►

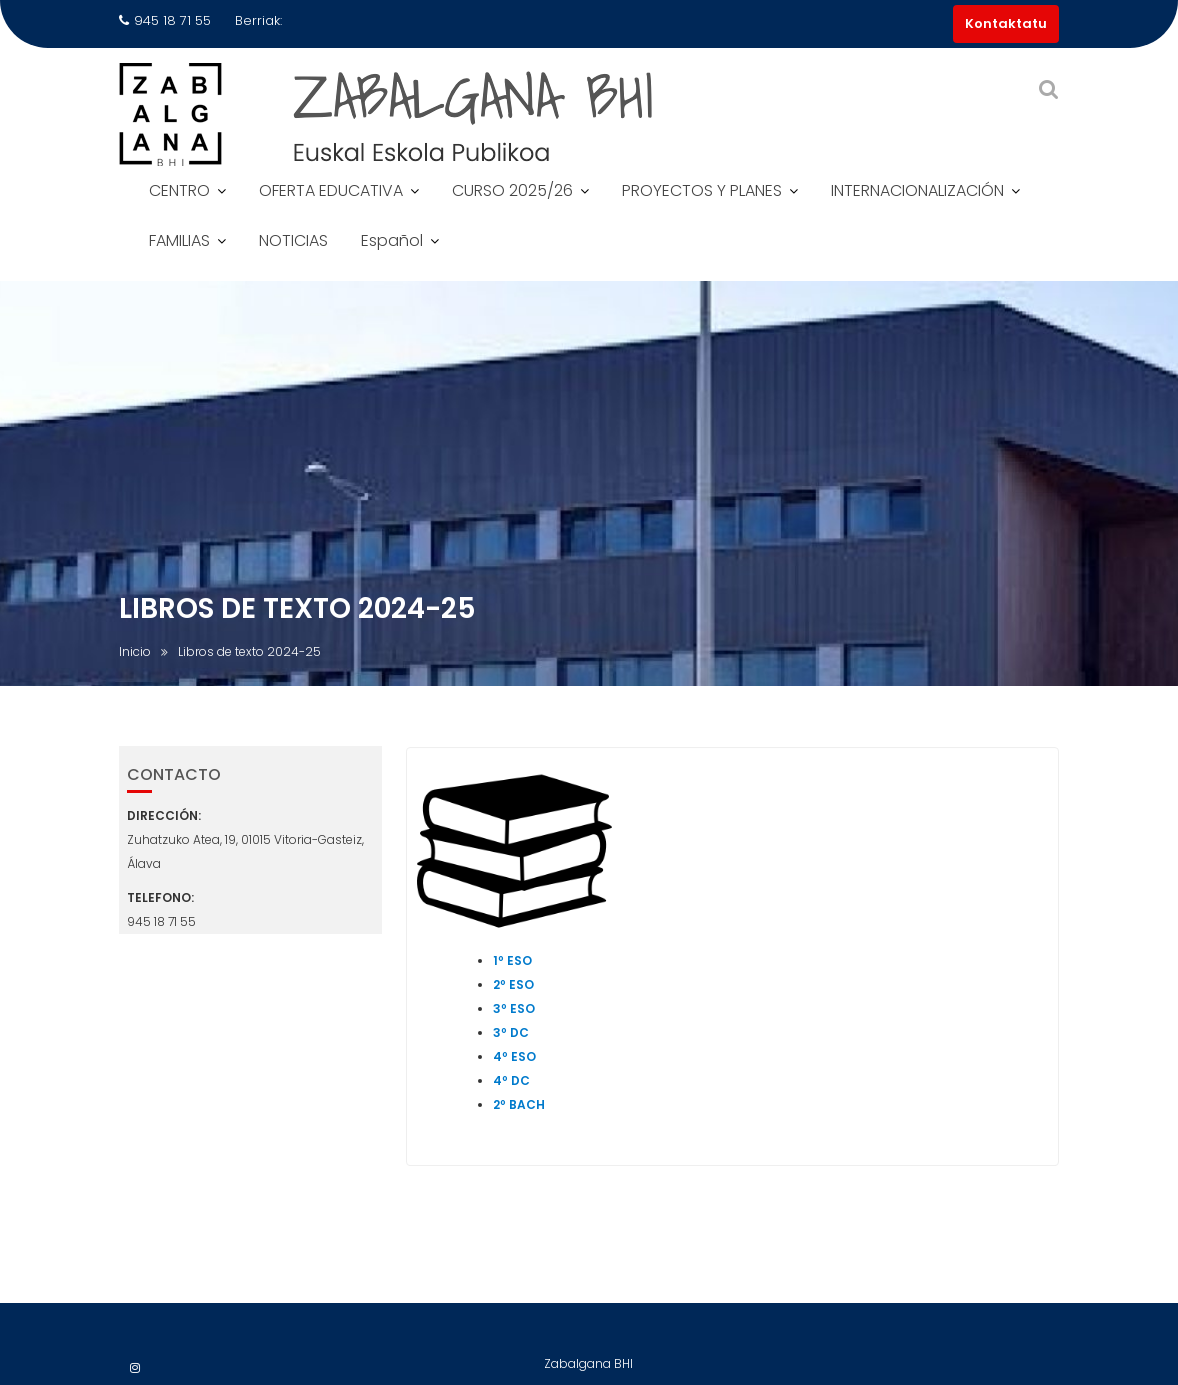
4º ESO (514, 1057)
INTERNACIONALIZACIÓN (917, 190)
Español (392, 240)
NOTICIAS (293, 240)
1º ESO (512, 961)
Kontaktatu (1006, 23)
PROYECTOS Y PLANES (702, 190)
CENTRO (179, 190)
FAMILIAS (179, 240)
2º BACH (519, 1105)
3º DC (511, 1033)
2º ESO (513, 985)
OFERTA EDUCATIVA (331, 190)
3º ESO (514, 1009)
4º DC (511, 1081)
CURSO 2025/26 (512, 190)
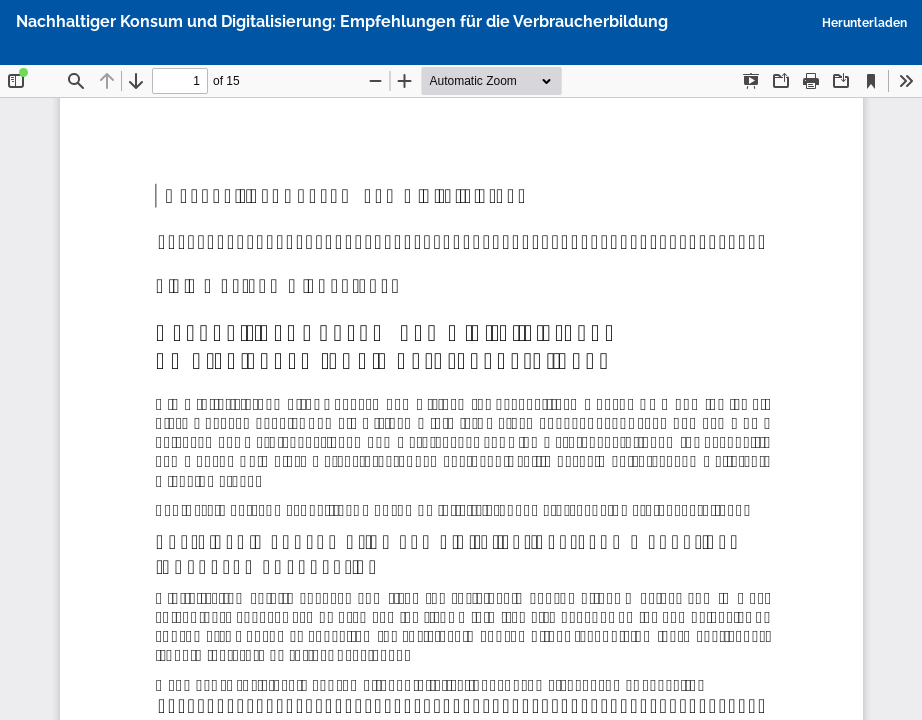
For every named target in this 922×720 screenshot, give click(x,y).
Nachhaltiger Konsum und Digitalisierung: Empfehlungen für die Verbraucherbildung (342, 21)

◄

* _STATED TASK_
Rescale the rows above. Repeat every line, requests included, but multiply each coordinate in the answers by 0.95 and round to the nearest whole number, with halves rounded up. Leave out the pictures.

* _TASK RESPONSE_
4º ESO (488, 1004)
INTERNACIONALIZACIÓN (871, 181)
Español (372, 228)
NOTICIAS (278, 228)
1º ESO (486, 913)
Kontaktatu (956, 22)
PROYECTOS Y PLANES (667, 181)
CENTRO (170, 181)
FAMILIAS (170, 228)
2º BACH (493, 1050)
3º DC (485, 981)
2º ESO (487, 936)
OFERTA EDUCATIVA (314, 181)
3º ESO (488, 959)
4º DC (485, 1027)
CURSO 2025/26 (486, 181)
For every named target in this 922×720 screenshot, give click(x,y).
Nachhaltiger Konsum und Digitalisierung: Empfehlungen für die Verbraucherbildung (325, 20)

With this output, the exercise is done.